+++ Document text
Multi-Zone Keycloak¶

affinity:
  podAntiAffinity:
    requiredDuringSchedulingIgnoredDuringExecution:
      - labelSelector:
          matchLabels:
            app: keycloak
        topologyKey: topology.kubernetes.io/zone  # Spread across zones

  nodeAffinity:
    preferredDuringSchedulingIgnoredDuringExecution:
      - weight: 100
        preference:
          matchExpressions:
            - key: topology.kubernetes.io/zone
              operator: In
              values: ["us-east-1a", "us-east-1b", "us-east-1c"]

Multi-Zone Database¶

affinity:
  podAntiAffinityType: required
  topologyKey: topology.kubernetes.io/zone
  nodeSelector:
    node.kubernetes.io/instance-type: m5.2xlarge

Performance Tuning¶

Connection Pooling¶

Keycloak Database Pool:

env:
  - name: KC_DB_POOL_INITIAL_SIZE
    value: "10"
  - name: KC_DB_POOL_MIN_SIZE
    value: "10"
  - name: KC_DB_POOL_MAX_SIZE
    value: "50"

PostgreSQL Connections:

postgresql:
  parameters:
    max_connections: "200"  # Keycloak pods * connections per pod + buffer

Caching¶

env:
  - name: KC_CACHE
    value: "ispn"  # Infinispan (default, supports clustering)
  - name: KC_CACHE_STACK
    value: "kubernetes"  # Auto-discovery in K8s

Disaster Recovery¶

Backup Strategy¶

apiVersion: postgresql.cnpg.io/v1
kind: ScheduledBackup
metadata:
  name: keycloak-db-backup
  namespace: keycloak-db
spec:
  schedule: "0 2 * * *"  # Daily at 2 AM
  backupOwnerReference: self
  cluster:
    name: keycloak-db

Multi-Region Backup¶

backup:
  barmanObjectStore:
    destinationPath: s3://backups-us-east/keycloak-db
    # Replicate to secondary region

# Then replicate S3 bucket to other region via AWS S3 replication

Recovery Time Objective (RTO)¶

Component	Failure	RTO	Procedure
Keycloak Pod	Single pod failure	< 1 min	Automatic (K8s recreates)
Keycloak Node	Node failure	2-5 min	Automatic (pods reschedule)
Database Primary	Primary failure	30-60s	Automatic (CNPG failover)
Database Corruption	Data corruption	10-30 min	Manual restore from backup
Full Cluster Loss	Region outage	1-4 hours	Manual restore in new region

Troubleshooting HA¶

Split Brain Detection¶

# Check if multiple primaries exist (should never happen)
++++++
+++ Recorded information
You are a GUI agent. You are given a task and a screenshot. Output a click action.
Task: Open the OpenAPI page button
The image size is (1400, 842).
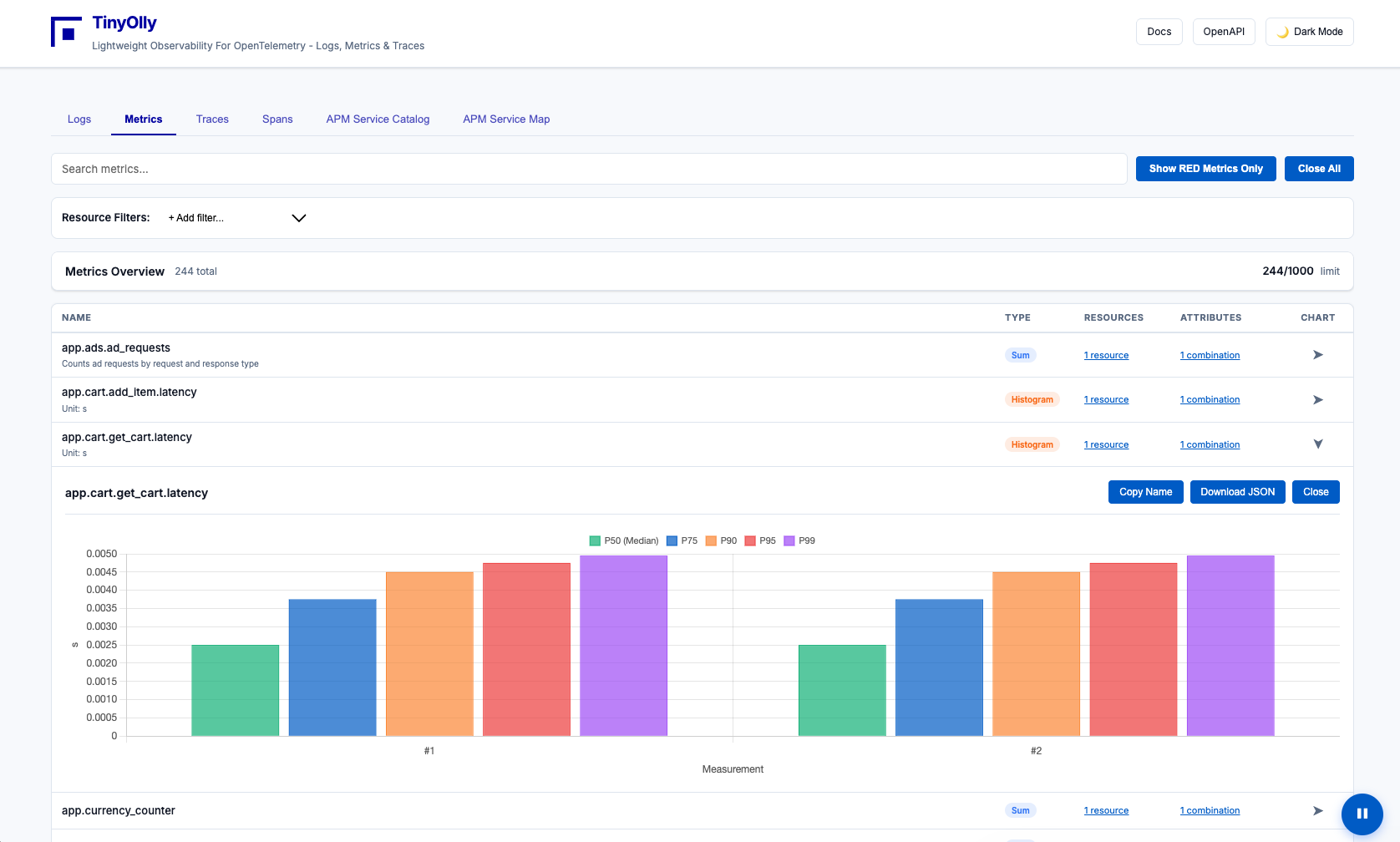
++++++
- Task instructions
Answer these from the Keycloak high-availability text:
(a) What value is set for KC_DB_POOL_MAX_SIZE?
(b) When does the scheduled database backup run?
(c) What RTO is listed for a database primary failure?

- Result of the task
(a) 50
(b) Daily at 2 AM
(c) 30-60s